My grip loosens, loosens. I’m now barely touching your knee, but my hand is moving. Slowly. Slowly. Up your leg, under your dress. My thumb drags along the outside of your thigh, my fingers, on the inside. Up, up, up, my hand goes, stopping just before my pinkie would reach your panties. Involuntarily, you open your legs just a little wider.
I squeeze – not hard, not long – just to tell you that I like where my hand is, that I know where my hand is, and that I want all of your attention on my hand. (Well, not your eyes – they are to remain on the screen. You know this.)

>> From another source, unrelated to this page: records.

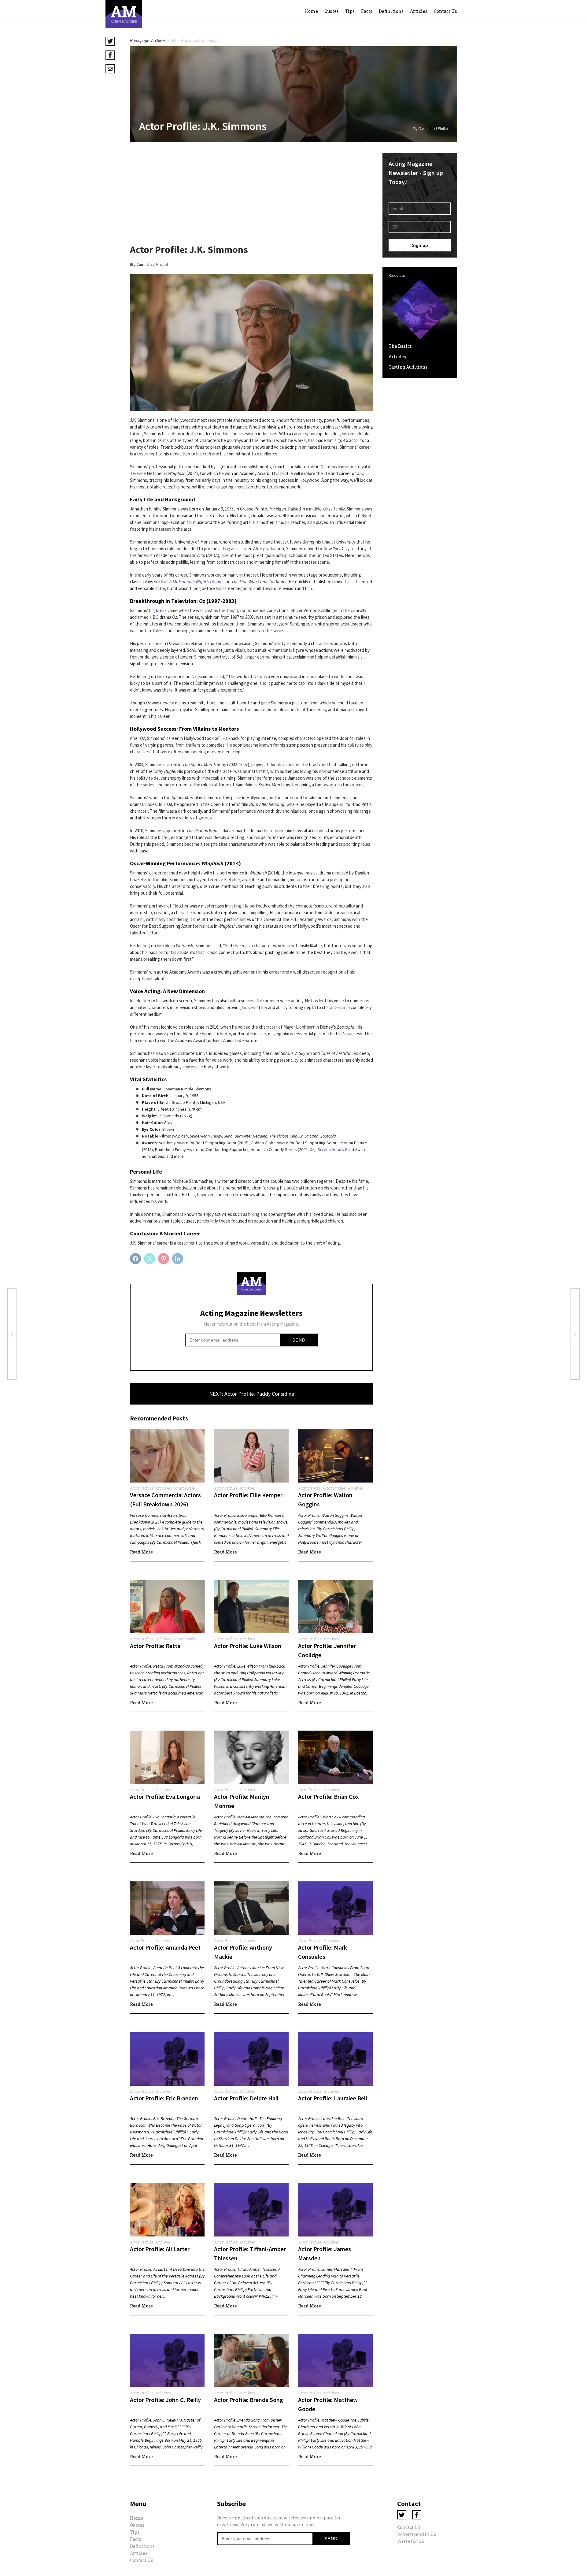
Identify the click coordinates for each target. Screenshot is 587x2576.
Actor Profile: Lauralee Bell (332, 2098)
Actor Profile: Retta (155, 1646)
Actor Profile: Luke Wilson (247, 1646)
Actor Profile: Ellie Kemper (248, 1495)
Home (311, 11)
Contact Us (445, 11)
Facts (366, 11)
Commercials (184, 1638)
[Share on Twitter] (150, 1258)
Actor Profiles (141, 1488)
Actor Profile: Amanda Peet (165, 1947)
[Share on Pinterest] (164, 1258)
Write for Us (410, 2541)
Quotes (331, 11)
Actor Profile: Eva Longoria (165, 1796)
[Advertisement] (251, 196)
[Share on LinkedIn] (178, 1258)
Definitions (391, 11)
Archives (158, 40)
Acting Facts (309, 1488)
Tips (350, 11)
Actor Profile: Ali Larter (160, 2249)
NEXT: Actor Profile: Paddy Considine (251, 1393)
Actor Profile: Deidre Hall (246, 2098)
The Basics (400, 346)
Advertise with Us (416, 2534)
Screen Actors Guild (336, 1149)
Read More (141, 1552)
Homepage (139, 40)
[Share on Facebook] (136, 1258)
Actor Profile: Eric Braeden (164, 2098)
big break (158, 610)
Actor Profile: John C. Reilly (165, 2399)
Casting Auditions (408, 367)
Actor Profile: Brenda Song (248, 2399)
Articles (418, 11)
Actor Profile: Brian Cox (328, 1796)
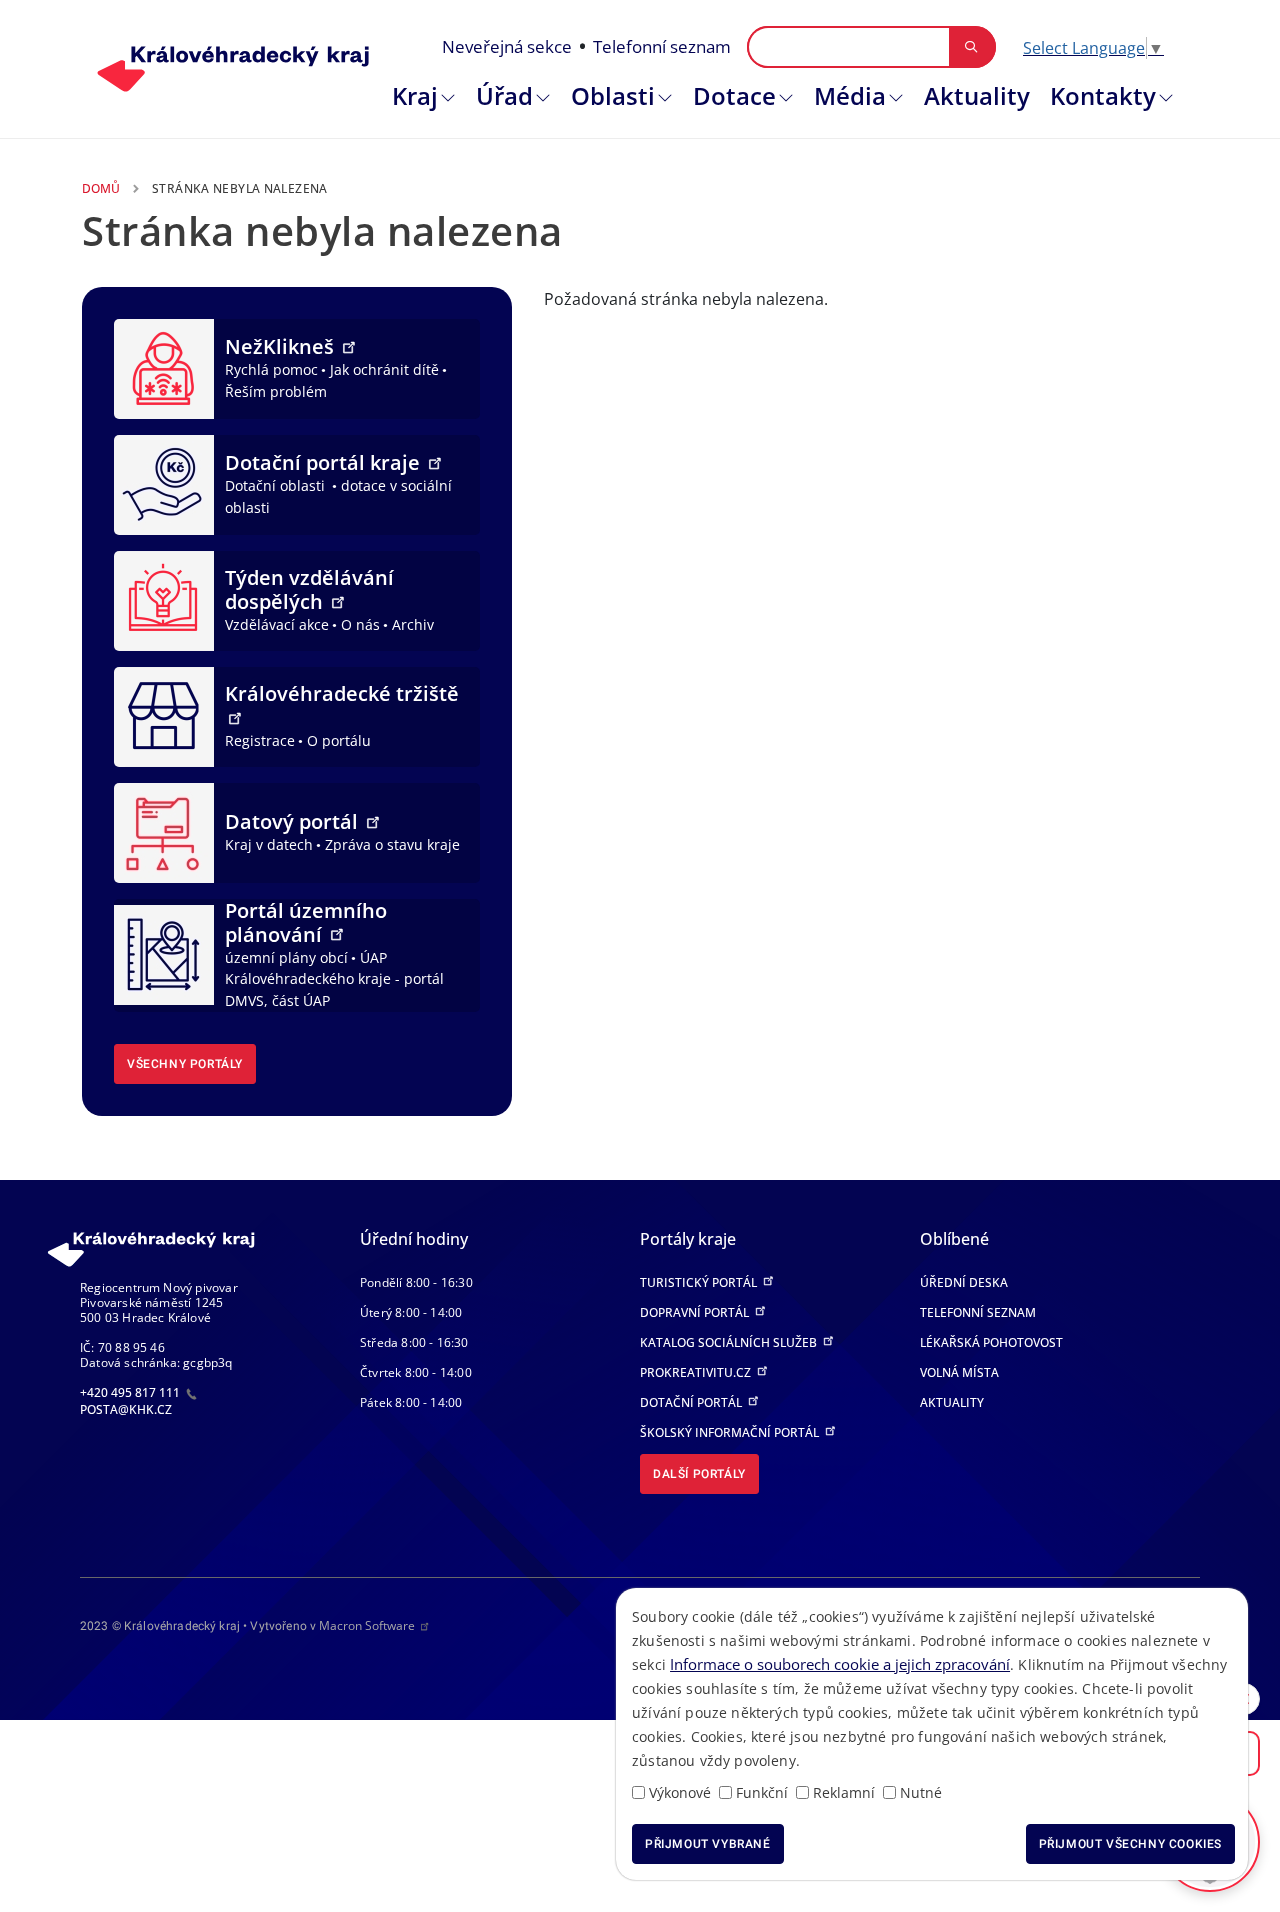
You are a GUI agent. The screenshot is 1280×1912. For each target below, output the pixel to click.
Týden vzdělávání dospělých (309, 589)
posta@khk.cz (126, 1409)
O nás (360, 624)
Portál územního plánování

My hand rests there, just a few millimeters from your pussy, and you find yourself sliding forward, trying to reach my pinkie with your cunt, trying to get the touch that is elusive. So far. But my hand moves with you. “Sit back, please,” I whisper. “Sit up straight.”
You do as I ask.
“Good girl,” I whisper.
More moments pass. Too many more moments. For both of us. My cock is stiff in my jeans. I want my fingers in your pussy as much as (more than) you do. But I like (hate) waiting.
Finally, finally, I move just a tiny bit more. I touch the elastic of your panties, just under your pussy. It’s wet. I slide my finger under – not far enough to do anything other than collect a little of the wetness. Then, back out, and up. My hand now rests fully on your panties, pressing against you. With my thumb, I find where your clit must be under your panties, and apply just a little pressure.
Do you let out a sigh? A moan? Do you press up against me?
We’re all of fifteen minutes into this encounter and already, I’m dying. Aren’t you?